Algorithm Analysis -- Big O Notation

(Since the OP asked for it)

You pick up a piece of paper.

• If your question mentions a number (e.g. repeat n times, or find the n-th last element):

You perform by hand on paper the operations needed to perform the mentioned action when that number is 1 (if applicable).

You repeat for each of the following values of that number: 2, 10, 20, 100, 1000 and 10000. Just for kicks you can also try with the actual number mentioned in the question.

You measure the time it took you for each case and then you plot on a piece of paper (oh, a spreadsheed would also do, I suppose) the function t(n), where t is the time, and n the number.
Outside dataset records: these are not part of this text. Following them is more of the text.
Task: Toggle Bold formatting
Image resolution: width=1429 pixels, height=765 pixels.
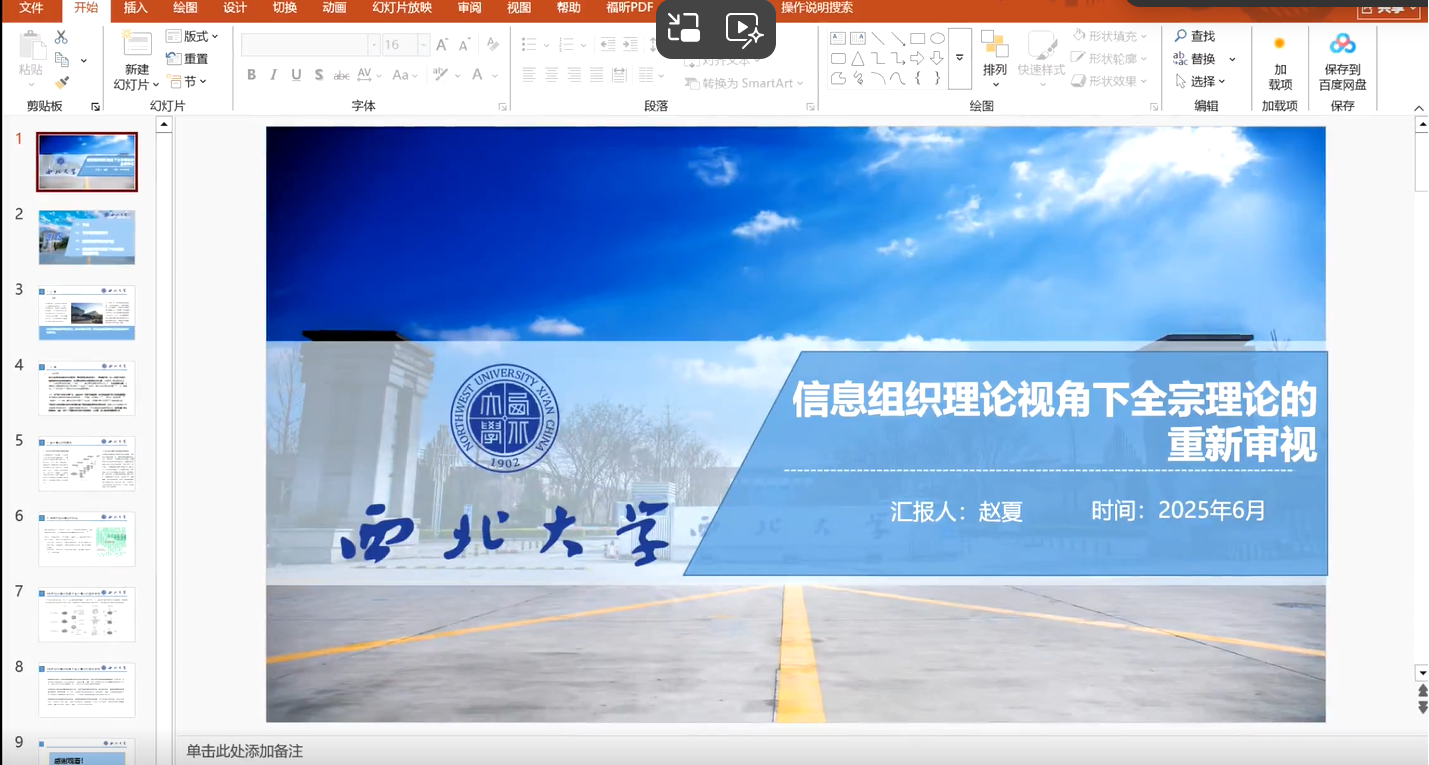Action: pos(252,75)
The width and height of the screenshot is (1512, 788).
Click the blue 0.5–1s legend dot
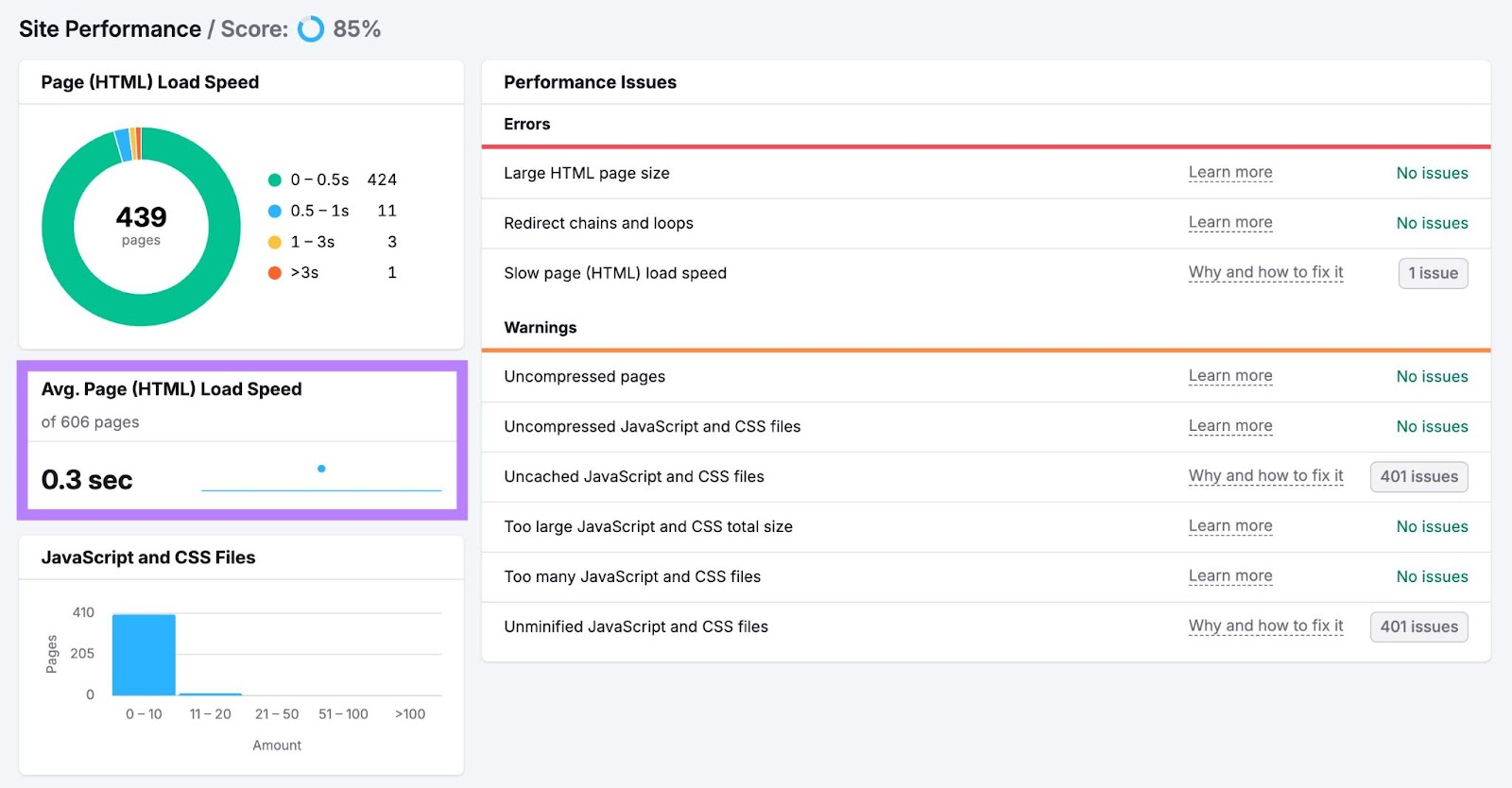click(x=275, y=211)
You look through your old math books to identify the curve. E.g. if it's a parabol, you most probably have an O(n^2) algorithm in your hands.

• If your question does not mention a number:

Repeat the previous procedure above by using 2, 10, 20, 100, 1000 and 10000 elements in any data structure mentioned (array, list etc). If the "structure" is a number, just use that many digits.

NOTE:

If you manage to visualise the procedure above without turning half of this planet's remaining trees into paper or having your hand fall off, then you are half-way towards a semi-decent intuitive technique.

You should read up on the proper mathematical way to deal with this, though - intuition can only take you so far in this case.

Additionally, most of the examples that you mentioned are so basic that most people just memorize (and a bit later they just know) their complexities. You should really get a book or some decent notes on this. Introduction to Algorithms is a nice, big fat introductory book on this field.

EDIT:

Searching for algorithms and complexity in Google also produces a whole pile of interesting results. You should try it once in a while...